STORED RECORDS:

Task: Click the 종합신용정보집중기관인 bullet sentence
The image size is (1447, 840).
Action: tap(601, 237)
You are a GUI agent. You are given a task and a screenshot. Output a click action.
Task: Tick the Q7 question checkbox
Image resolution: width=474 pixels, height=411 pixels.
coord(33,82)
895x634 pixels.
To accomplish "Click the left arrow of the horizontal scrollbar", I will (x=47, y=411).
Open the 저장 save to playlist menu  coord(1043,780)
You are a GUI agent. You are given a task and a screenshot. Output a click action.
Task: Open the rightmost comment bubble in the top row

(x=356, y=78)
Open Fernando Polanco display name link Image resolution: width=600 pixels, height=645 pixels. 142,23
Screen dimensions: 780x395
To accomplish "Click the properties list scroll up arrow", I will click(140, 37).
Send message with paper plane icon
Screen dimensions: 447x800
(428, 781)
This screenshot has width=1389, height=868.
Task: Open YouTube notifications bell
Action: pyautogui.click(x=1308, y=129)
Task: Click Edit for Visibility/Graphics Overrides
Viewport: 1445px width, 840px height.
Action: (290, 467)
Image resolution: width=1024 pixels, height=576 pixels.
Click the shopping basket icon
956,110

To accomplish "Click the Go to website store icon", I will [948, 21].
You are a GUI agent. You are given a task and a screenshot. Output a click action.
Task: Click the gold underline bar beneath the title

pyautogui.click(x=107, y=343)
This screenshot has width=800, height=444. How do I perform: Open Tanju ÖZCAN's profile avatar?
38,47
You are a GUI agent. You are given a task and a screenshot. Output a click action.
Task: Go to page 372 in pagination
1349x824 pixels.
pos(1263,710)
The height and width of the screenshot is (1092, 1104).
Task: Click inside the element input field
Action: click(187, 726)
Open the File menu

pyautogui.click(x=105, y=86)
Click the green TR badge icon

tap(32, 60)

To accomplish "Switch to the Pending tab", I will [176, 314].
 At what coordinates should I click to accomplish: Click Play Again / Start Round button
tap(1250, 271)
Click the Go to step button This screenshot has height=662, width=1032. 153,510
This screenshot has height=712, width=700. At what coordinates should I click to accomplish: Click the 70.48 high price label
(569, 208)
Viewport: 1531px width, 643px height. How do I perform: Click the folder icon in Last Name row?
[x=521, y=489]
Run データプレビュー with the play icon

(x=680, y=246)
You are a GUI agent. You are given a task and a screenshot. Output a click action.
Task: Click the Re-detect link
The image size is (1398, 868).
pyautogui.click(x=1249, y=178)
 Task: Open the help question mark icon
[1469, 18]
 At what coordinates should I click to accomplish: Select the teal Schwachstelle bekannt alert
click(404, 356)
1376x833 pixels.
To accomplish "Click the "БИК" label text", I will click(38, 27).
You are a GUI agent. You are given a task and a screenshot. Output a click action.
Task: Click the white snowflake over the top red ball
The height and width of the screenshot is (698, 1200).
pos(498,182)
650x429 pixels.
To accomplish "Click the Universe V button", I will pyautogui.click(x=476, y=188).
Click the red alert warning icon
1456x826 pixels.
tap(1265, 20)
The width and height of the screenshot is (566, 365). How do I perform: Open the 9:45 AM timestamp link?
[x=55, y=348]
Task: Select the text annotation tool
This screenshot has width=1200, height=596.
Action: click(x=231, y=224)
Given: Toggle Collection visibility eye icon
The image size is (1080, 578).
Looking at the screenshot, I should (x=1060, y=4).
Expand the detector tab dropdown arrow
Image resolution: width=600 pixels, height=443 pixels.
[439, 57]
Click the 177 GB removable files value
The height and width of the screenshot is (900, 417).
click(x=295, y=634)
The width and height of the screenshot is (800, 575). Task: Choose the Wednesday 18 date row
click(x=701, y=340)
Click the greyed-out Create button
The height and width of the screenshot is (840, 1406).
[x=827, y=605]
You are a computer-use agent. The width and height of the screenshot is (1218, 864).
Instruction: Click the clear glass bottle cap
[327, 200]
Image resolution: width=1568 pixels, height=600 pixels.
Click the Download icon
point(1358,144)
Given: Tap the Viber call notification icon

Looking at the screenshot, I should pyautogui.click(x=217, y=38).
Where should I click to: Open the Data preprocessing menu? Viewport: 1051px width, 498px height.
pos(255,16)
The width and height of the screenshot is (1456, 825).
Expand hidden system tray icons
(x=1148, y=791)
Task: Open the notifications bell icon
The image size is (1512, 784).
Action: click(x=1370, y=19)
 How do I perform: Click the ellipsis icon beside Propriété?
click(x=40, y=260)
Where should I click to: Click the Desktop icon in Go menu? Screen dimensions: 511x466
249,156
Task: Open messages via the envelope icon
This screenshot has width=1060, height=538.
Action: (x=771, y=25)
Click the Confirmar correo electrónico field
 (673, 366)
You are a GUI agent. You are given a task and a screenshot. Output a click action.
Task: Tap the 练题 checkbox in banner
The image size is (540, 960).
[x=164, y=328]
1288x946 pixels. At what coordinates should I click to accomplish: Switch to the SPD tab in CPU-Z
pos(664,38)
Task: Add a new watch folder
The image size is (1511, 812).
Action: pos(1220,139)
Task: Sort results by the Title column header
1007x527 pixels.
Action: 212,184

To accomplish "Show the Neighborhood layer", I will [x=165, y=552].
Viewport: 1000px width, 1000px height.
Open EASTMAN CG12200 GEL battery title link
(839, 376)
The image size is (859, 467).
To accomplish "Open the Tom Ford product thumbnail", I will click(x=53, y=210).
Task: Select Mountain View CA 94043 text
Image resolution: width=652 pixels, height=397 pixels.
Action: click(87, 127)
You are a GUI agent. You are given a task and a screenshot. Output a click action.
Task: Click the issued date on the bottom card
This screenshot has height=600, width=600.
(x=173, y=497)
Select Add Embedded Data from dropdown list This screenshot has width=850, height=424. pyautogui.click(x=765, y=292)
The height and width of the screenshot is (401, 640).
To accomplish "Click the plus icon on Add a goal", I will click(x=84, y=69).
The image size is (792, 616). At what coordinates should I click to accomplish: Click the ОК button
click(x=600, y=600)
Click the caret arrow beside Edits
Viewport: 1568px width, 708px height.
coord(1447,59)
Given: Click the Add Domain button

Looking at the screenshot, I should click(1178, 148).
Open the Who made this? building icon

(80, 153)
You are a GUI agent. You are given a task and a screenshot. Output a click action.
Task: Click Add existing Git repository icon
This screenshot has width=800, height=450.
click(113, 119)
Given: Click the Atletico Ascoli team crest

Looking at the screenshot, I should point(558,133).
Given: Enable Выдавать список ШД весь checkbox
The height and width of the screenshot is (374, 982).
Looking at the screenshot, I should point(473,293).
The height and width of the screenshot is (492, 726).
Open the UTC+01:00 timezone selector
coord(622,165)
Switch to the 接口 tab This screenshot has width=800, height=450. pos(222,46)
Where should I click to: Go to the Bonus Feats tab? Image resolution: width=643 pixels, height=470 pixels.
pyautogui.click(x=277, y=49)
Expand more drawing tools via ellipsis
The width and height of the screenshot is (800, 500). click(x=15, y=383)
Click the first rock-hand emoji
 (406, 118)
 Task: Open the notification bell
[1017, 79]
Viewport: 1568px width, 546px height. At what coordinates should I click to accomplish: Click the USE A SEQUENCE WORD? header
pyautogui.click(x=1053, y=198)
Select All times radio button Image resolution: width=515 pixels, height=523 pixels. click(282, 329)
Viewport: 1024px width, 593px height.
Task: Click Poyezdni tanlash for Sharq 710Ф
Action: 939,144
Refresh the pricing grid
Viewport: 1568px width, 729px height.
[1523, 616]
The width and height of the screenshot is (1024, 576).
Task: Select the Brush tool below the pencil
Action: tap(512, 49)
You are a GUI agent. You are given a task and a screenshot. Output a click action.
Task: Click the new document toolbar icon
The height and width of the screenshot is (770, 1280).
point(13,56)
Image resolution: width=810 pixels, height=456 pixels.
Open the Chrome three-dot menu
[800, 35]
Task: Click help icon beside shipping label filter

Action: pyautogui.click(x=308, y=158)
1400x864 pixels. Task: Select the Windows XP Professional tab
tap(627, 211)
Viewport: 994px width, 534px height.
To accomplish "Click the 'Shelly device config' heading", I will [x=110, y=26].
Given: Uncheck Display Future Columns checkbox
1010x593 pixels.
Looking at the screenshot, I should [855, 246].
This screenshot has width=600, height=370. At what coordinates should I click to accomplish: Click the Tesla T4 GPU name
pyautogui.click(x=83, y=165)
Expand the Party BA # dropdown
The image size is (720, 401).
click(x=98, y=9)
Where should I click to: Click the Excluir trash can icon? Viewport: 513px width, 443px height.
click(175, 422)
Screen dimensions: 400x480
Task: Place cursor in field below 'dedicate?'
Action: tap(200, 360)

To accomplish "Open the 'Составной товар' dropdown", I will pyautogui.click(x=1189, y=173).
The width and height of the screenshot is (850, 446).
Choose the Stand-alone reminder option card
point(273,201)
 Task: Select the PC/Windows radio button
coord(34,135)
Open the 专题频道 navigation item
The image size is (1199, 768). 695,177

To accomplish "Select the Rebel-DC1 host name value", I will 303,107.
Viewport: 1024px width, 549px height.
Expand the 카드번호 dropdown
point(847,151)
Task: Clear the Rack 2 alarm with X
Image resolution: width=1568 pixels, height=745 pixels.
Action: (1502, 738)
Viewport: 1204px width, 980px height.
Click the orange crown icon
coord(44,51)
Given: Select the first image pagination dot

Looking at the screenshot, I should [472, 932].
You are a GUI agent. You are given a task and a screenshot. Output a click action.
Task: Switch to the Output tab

WHAT THE EXERCISE ASKS:
Could you rewrite the part of the records above, starting at the line containing "Open the 저장" and ending at the line containing "Open Fernando Polanco", as a numbered list? Include both of those lines and leave out any blank lines.

PROBLEM SOLUTION:
1. Open the 저장 save to playlist menu  coord(1043,780)
2. You are a GUI agent. You are given a task and a screenshot. Output a click action.
3. Task: Open the rightmost comment bubble in the top row
4. (x=356, y=78)
5. Open Fernando Polanco display name link Image resolution: width=600 pixels, height=645 pixels. 142,23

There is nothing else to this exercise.